Pegó su rostro a la ventana en un intento de refrescarse y miró de reojo a Javier. Su hermano parecía tan emocionado con este viaje como su papá. “¡Bah! Hombres”, se dijo a si misma e intentó desviar su atención hacia afuera, hacia esos árboles gigantes que topaban el cielo, esa vegetación tan espesa que podría tragar un ser humano sin dar pistas de sobrevivencia, esos caminos tan similares unos a otros que parecieran repetirse cada tramo.

Sus ojos comenzaron a entrecerrarse debilitando su estado de alerta, cuando de pronto un movimiento inusual atrajo su atención; aletargada, creyó ver algo volar entre las raíces de los árboles, fue cuestión de segundos que lo vio moverse de un lado al otro, un ser pequeño, más pequeño que un niño, no era un ave, estaba segura de eso, aunque notopaba la tierra ni las raíces simplemente volaba a esa altura. Sintió un estremecimiento por todo el cuerpo y se quedó por momentos sin habla, porque juraría, aunque sea por esos mismos segundos, que ese ser tan diminuto la miró igual.

Ariadna se frotó los ojos, se enderezó en su asiento y tomó coraje para mirar de nuevo,esta vez completamente alerta. Frunció su seño molesta por lo incrédulo que se oiría contar lo que acababa de ver y porque Javier seguramente se burlaría de ella. Prefirió callar… en su lugar preguntó a su padre cuánto faltaba para llegar, sabía su respuesta de antemano: “ya falta poco”.

Tan pronto como arribaron a la casa grande de madera - construida en plena hacienda que su papá había comprado meses atrás con Javier, durante uno de aquellos viajes que no pudo acompañarlos-,  Ariadna bajó de la camioneta apresurada, casi no recorrió la casa, buscó el que sería su cuarto, desempacó, vistió sus botas de caucho, tomó un palo de madera y salió decidida: tenía que descubrir lo que vio en el camino. No en vano se la conocía por su carácter temerario y aventurero, muy pocas cosas la amedrentaban y esto estaba muy lejos de parecerse a sus exámenes de química.

Javier sin entender muy bien ese arrojo decidió acompañarla, era muy pronto para recorrer el terreno selvático que circundaba la hacienda; intentó en vano disuadirla de los posibles peligros, así que antes que se alejara más resolvió llevar un machete consigo.

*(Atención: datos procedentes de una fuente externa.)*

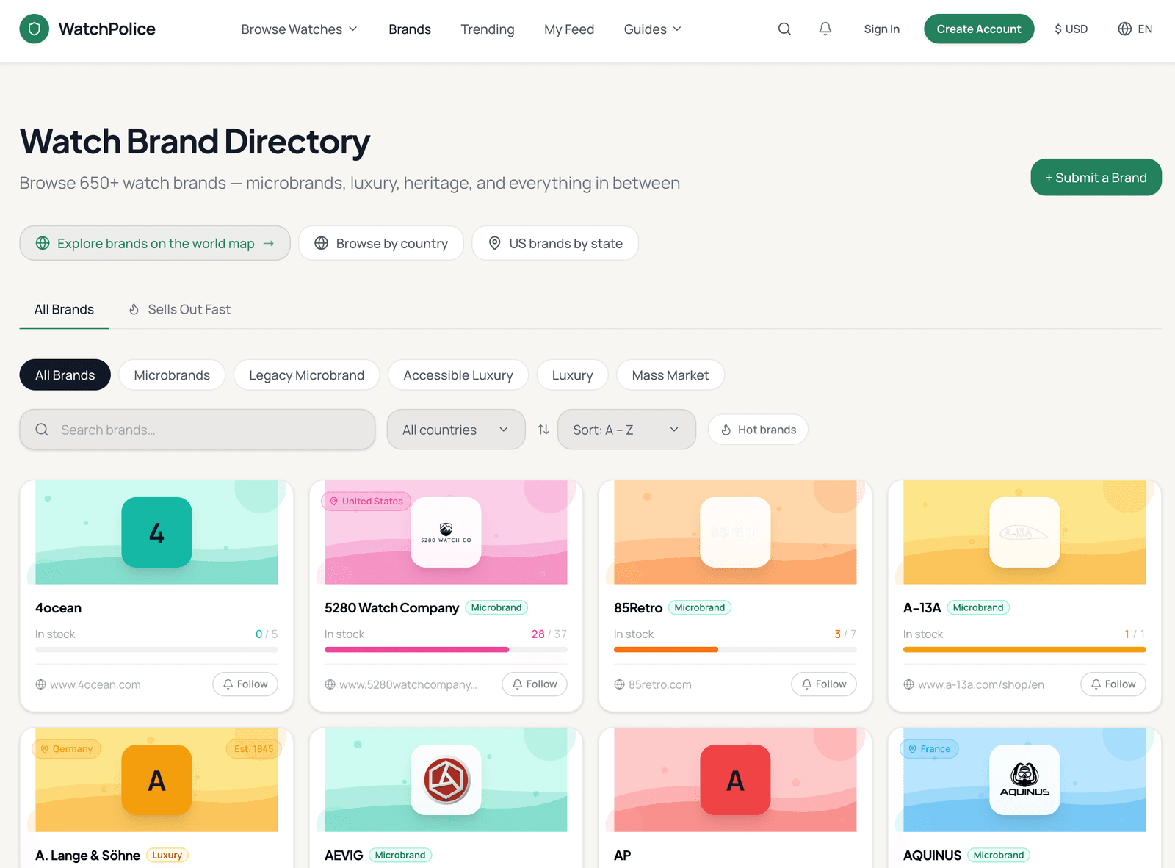Open language selector globe EN
This screenshot has height=868, width=1175.
click(x=1135, y=29)
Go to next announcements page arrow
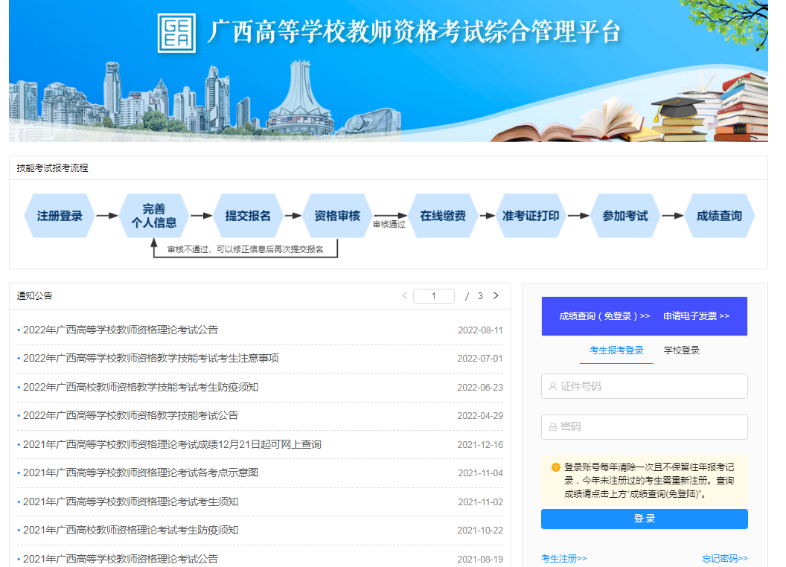 [x=496, y=296]
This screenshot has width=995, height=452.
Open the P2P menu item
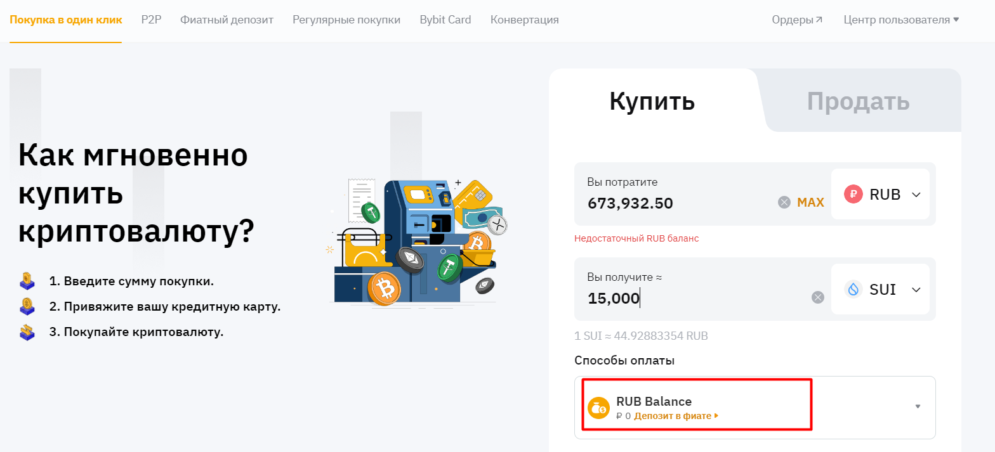point(151,20)
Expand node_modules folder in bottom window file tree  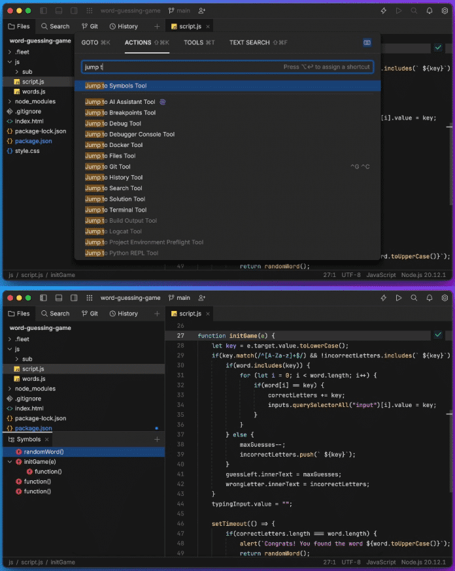[x=10, y=389]
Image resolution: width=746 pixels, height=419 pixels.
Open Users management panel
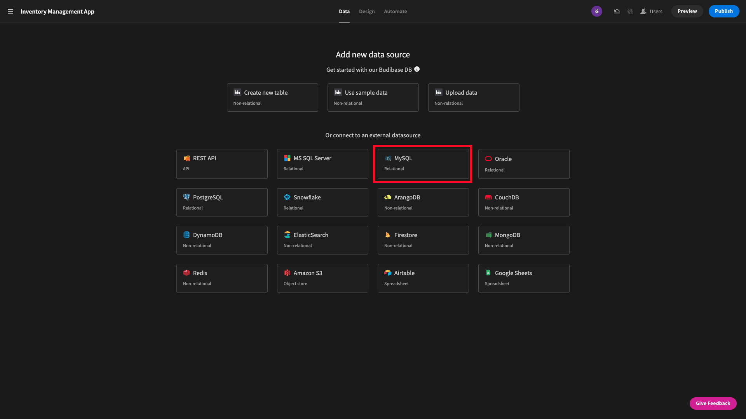pyautogui.click(x=651, y=11)
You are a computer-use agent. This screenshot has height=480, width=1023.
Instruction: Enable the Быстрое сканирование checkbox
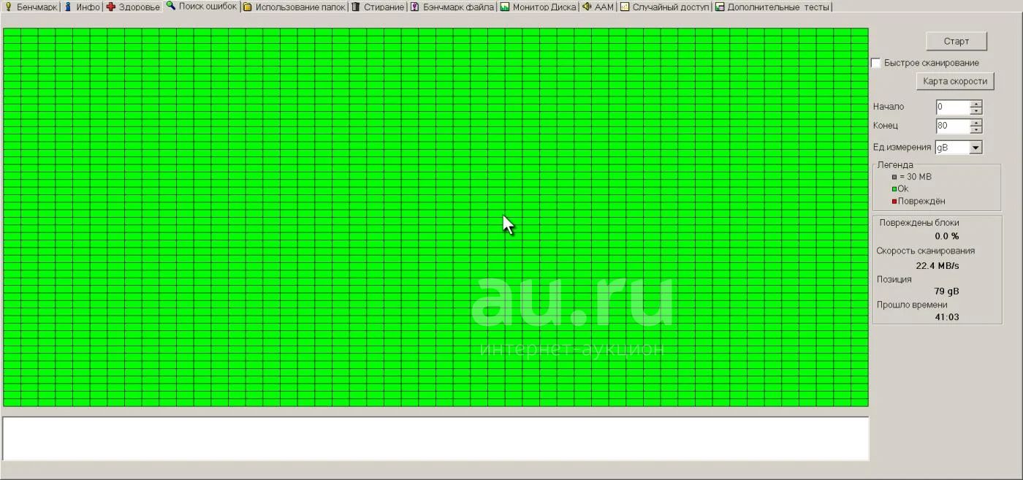(876, 63)

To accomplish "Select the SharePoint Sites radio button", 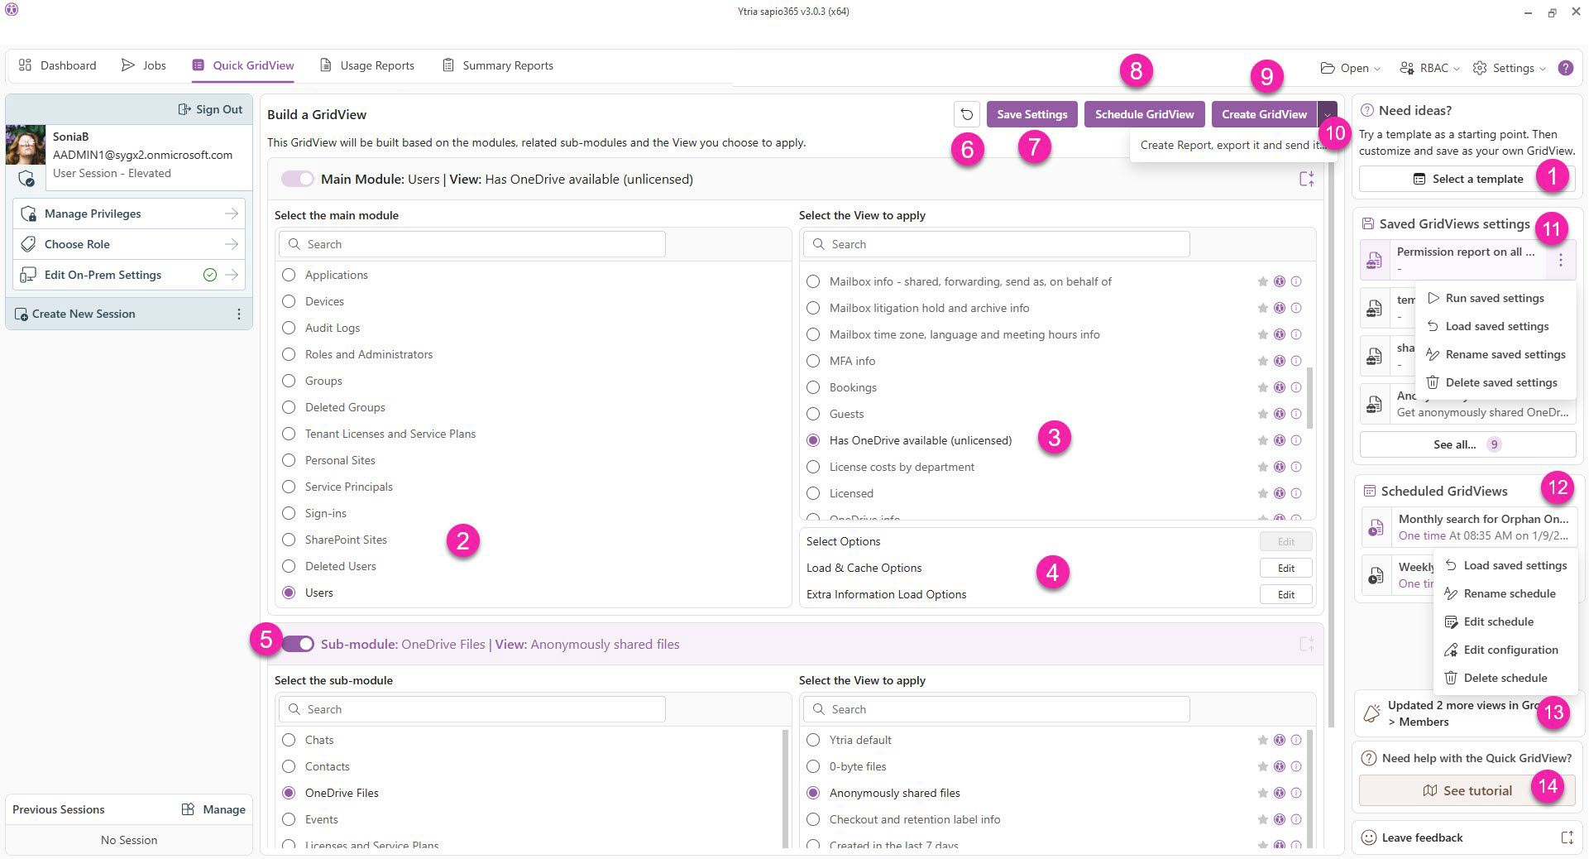I will 289,540.
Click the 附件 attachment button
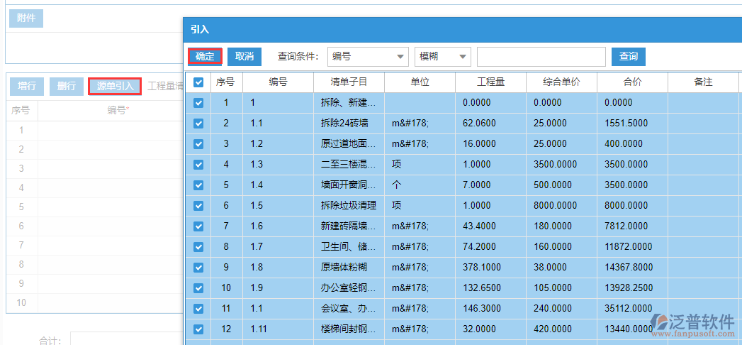Viewport: 742px width, 345px height. pyautogui.click(x=26, y=18)
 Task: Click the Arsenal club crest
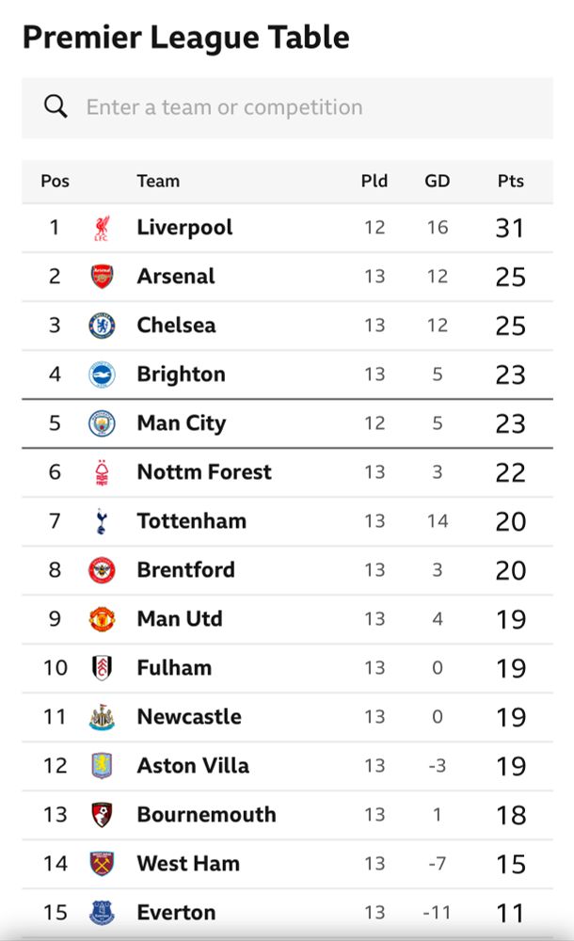102,277
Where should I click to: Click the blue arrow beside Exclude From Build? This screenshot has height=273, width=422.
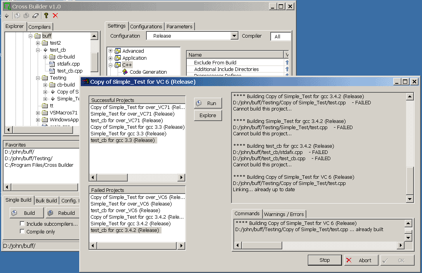[x=287, y=62]
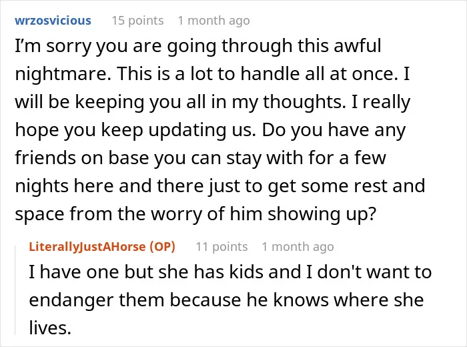Click the phrase "Do you have any"

[334, 130]
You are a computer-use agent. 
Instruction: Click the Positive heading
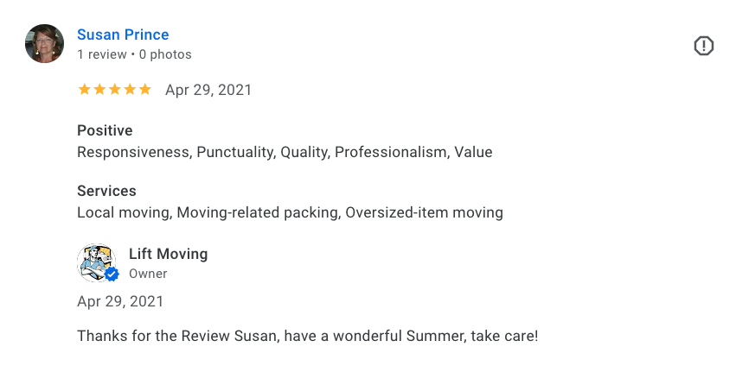[x=105, y=130]
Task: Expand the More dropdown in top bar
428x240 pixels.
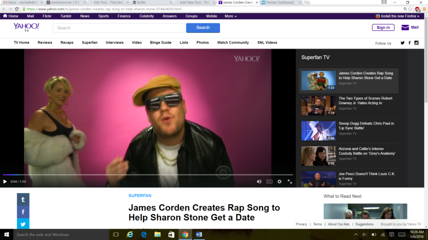Action: click(230, 16)
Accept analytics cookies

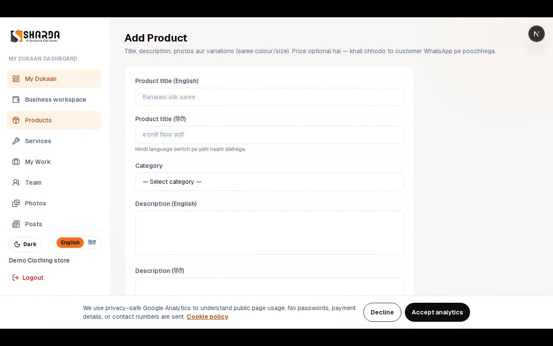point(437,312)
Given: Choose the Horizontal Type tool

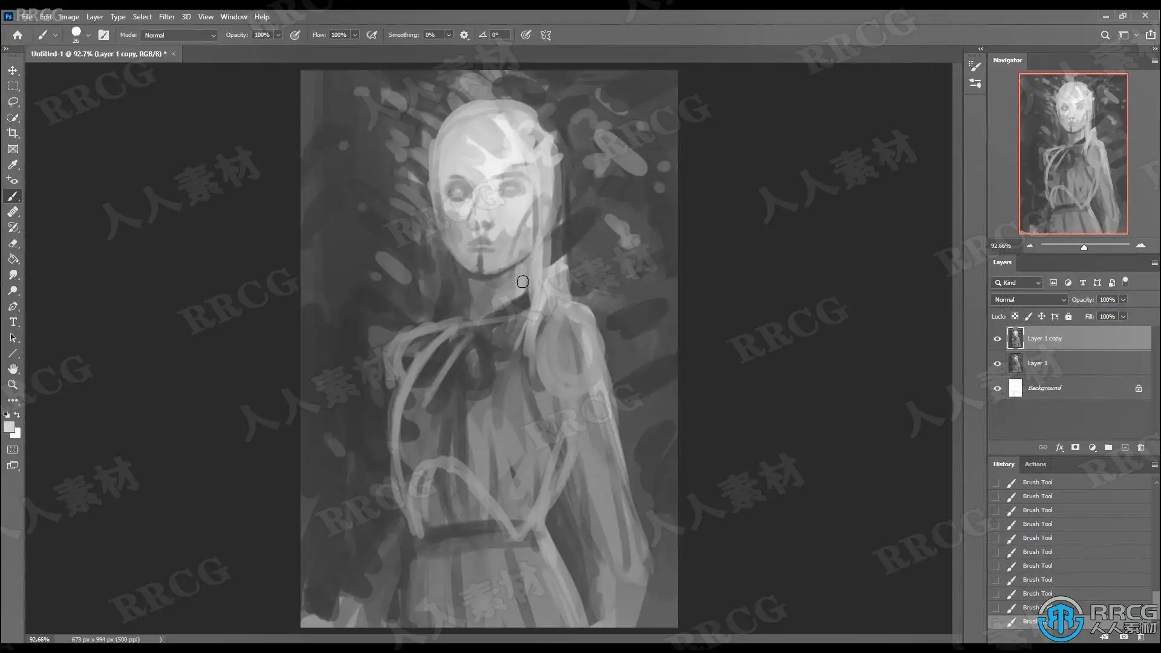Looking at the screenshot, I should (x=13, y=322).
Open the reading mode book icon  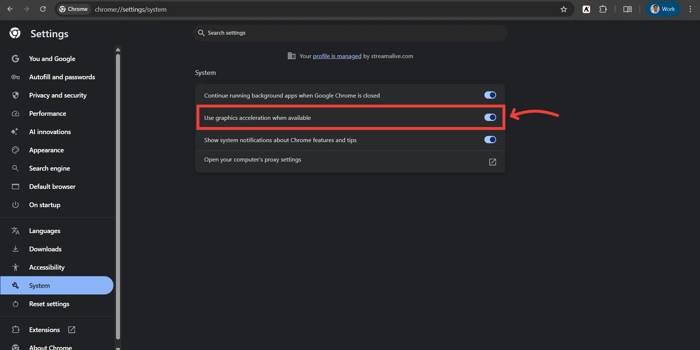(x=627, y=9)
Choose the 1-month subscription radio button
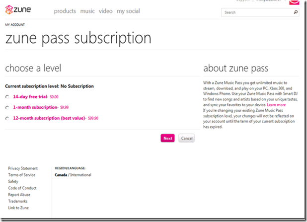Viewport: 307px width, 222px height. pyautogui.click(x=7, y=107)
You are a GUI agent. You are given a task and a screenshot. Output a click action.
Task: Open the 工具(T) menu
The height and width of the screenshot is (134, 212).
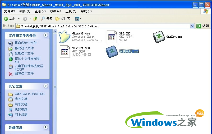coord(71,11)
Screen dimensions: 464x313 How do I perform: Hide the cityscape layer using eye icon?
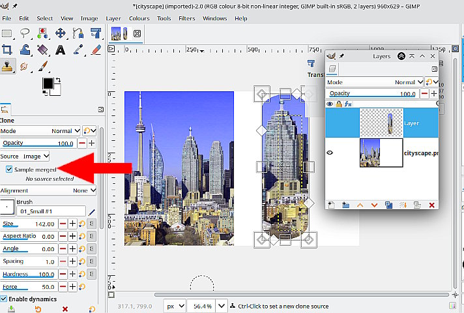click(x=330, y=153)
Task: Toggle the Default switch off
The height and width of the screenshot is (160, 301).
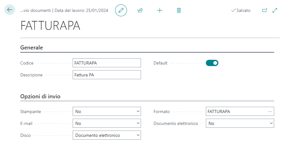Action: pyautogui.click(x=212, y=63)
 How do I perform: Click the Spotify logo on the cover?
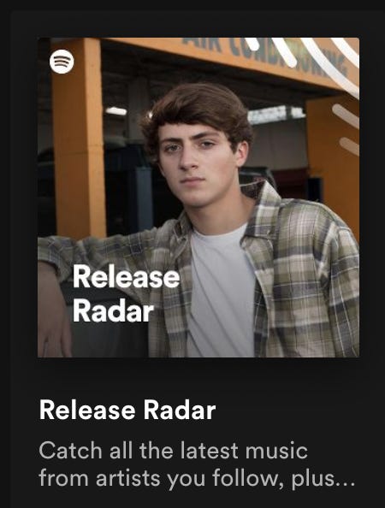pos(62,62)
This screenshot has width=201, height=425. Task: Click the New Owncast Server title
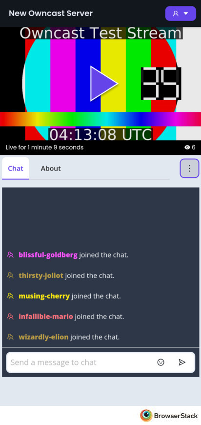pyautogui.click(x=51, y=13)
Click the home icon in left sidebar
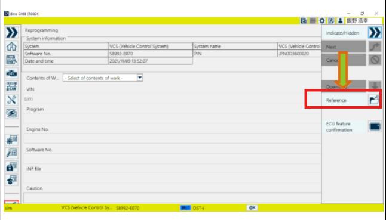This screenshot has width=386, height=220. (11, 47)
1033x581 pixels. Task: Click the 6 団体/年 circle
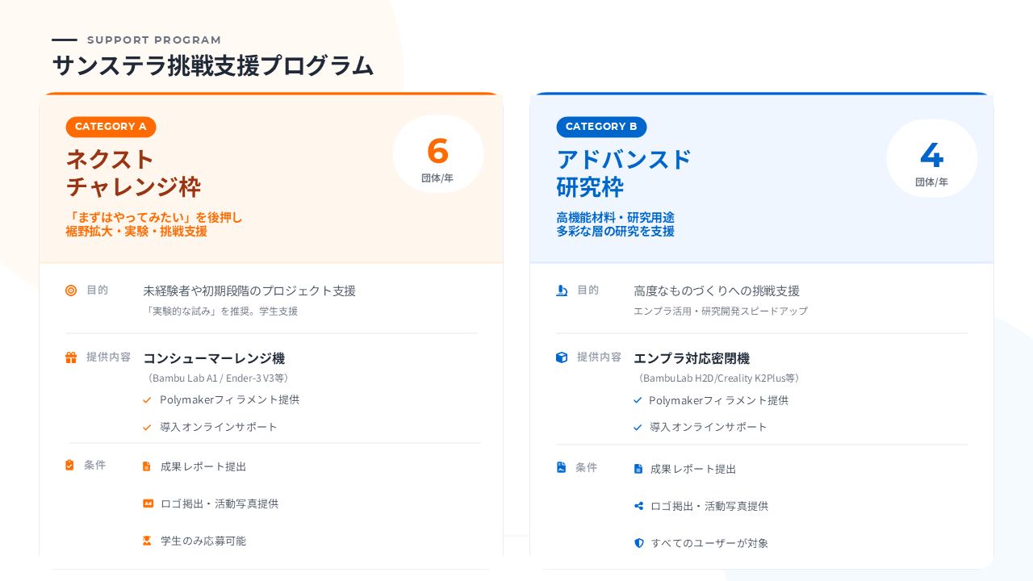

Cruzaron el primer estero con mucha dificultad, porque las lluvias habían botado parte del puente improvisado. Prefirieron cruzar a pie el arroyo empantanado que los hundía de lodo hasta las rodillas. Pasaron los pastos donde tenían al ganado campeando y llegaron hasta el final del último potrero; había un cerco de madera con alambres de púas que dividía claramente los potreros de la selva, daba la impresión que el cerco estaba ahí más para impedir que algo ingrese, antes que cuidar del ganado.

Ariadna miró esa selva profunda que se extendía por hectáreas innumerables hasta el río grande, la misma selva que parecía tragar senderos infinitos pero que ahora la invitaban a entrar; sintió de pronto el mismo estremecimiento que había sentido en el camino, sintió tan clarito que la observaban y se detuvo antes de entrar.

Javier comprendió entonces todo: “Bienvenida hermanita, al Bosque de los Elfos”.